Ramirez debuted with Triple-A Iowa Thursday night, serving as the designated hitter and reaching on an error in an 0-for-4 performance at the plate.
"On the field, he'll probably take time to feel comfortable," Cubs president Theo Epstein said Friday at Wrigley Field. "But we got an email unsolicited from one of our coaches down there just about how Manny is already setting a great example.
"They've been preaching work ethic to our young guys about just how much work it takes to get ready for a game to be able to succeed not just at Triple-A, but up here in the big leagues. For them to see Manny be the first one at the field and take the most swings and do the most pregame preparation is invaluable. It just reinforces the lessons they're trying to teach."
Epstein said the younger players at Iowa are following Ramirez around like "a pied piper" and said the 42-year-old is a totally different guy than the one that created headaches in the Boston Red Sox locker room in the mid-2000s when Epstein was the GM in Boston.

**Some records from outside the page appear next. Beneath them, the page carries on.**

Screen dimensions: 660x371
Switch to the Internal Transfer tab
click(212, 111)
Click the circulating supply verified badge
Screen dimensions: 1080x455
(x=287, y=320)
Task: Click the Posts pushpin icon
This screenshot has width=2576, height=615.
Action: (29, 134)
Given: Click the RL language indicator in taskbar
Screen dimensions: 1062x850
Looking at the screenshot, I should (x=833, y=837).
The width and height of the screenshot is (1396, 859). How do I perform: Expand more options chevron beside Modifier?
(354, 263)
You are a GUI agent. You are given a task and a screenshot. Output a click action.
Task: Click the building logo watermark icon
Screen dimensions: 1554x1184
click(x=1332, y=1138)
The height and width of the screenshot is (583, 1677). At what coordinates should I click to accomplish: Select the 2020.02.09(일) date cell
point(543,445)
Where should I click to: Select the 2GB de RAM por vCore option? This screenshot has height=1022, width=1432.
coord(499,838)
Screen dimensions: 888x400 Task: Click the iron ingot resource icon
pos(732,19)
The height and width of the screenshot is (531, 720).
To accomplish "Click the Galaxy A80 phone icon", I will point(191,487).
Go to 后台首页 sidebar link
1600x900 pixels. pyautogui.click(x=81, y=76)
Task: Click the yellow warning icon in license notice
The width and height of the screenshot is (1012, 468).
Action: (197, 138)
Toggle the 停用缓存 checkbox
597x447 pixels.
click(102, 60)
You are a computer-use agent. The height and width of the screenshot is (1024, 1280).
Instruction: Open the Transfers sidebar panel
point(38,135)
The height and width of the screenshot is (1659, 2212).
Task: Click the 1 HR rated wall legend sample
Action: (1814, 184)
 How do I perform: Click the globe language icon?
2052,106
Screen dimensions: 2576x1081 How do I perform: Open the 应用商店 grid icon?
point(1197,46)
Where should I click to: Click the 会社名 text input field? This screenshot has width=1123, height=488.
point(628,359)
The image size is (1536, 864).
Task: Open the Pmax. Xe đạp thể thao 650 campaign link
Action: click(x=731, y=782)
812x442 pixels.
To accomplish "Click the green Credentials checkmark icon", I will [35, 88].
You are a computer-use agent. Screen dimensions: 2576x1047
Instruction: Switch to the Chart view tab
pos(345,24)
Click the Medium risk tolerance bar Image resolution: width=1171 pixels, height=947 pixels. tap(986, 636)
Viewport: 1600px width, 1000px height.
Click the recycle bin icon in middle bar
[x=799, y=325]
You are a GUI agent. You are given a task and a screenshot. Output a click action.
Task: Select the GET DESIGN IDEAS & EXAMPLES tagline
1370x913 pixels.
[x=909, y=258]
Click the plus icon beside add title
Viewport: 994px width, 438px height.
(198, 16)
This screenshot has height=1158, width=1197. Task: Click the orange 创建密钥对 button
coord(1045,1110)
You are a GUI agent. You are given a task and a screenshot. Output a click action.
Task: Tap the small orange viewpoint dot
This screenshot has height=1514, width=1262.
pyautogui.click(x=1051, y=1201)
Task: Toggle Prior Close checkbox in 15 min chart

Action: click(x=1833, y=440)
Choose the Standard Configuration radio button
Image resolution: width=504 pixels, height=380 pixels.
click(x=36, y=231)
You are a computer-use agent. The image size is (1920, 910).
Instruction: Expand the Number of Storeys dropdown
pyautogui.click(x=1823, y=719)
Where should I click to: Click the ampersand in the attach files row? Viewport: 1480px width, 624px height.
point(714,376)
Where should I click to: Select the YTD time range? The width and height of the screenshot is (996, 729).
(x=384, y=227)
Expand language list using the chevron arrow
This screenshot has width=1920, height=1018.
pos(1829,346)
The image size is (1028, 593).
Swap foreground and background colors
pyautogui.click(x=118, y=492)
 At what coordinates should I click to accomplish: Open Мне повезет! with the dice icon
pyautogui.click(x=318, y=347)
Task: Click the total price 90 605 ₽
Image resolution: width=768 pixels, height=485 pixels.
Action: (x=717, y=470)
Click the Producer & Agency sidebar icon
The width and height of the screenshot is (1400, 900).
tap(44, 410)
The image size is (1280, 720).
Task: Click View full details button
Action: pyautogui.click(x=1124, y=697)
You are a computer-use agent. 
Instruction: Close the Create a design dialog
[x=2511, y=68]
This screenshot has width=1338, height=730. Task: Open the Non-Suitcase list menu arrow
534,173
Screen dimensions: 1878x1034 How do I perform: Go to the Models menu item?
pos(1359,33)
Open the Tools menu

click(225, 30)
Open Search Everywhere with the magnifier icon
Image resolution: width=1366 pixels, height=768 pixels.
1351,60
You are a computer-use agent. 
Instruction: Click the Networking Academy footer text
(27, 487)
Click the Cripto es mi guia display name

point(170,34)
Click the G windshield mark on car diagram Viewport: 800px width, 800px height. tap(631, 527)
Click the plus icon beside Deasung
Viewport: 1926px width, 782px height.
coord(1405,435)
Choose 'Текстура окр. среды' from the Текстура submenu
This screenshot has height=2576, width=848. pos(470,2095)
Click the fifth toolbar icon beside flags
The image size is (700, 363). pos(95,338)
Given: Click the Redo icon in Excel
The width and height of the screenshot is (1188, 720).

"Look, I think Manny was overly villified. He was sort of a little apocryphal, with some of those stories," Epstein said. "He definitely was a headache; he admits it. It's good to believe in redemption and second chances and it's nice to see people change for the better."
Ramirez has been tasked with filling a player-coach role in Triple-A, helping to nurture along the Cubs' top prospects like Javier Baez, Kris Bryant and Arismendy Alcantara.
But what does he get out of it?
"He wants to help young players," Epstein said. "He wants to give back to the game that, in his words, 'has done so much for him.'
"I didn't believe it the first time I heard it. But the repeated conversations, talking to people who are around Manny day in and day out, he definitely changed for the better."
With Ramirez embracing a coaching role and understanding he's in the twilight of a very illustrious career, a natural question would be to wonder if a big-league coaching job awaits.
Epstein and the Cubs want to pump the brakes on that kind of talk right now, though.
"I don't think he's thinking that far ahead," Epstein said. "We're taking it one day at a time. First thing he did when he got down to Mesa is gather all the players who were there for extended and give them a talk about following what he does on the field and learning from the mistakes he made off the field.
"We didn't ask him to do that. He did that on his own. He's in a great place right now."
It's way too soon to call this experiment a success, but Epstein and the Cubs believe things are moving on the right path.
For now, the Manny Show is in Des Moines, Iowa.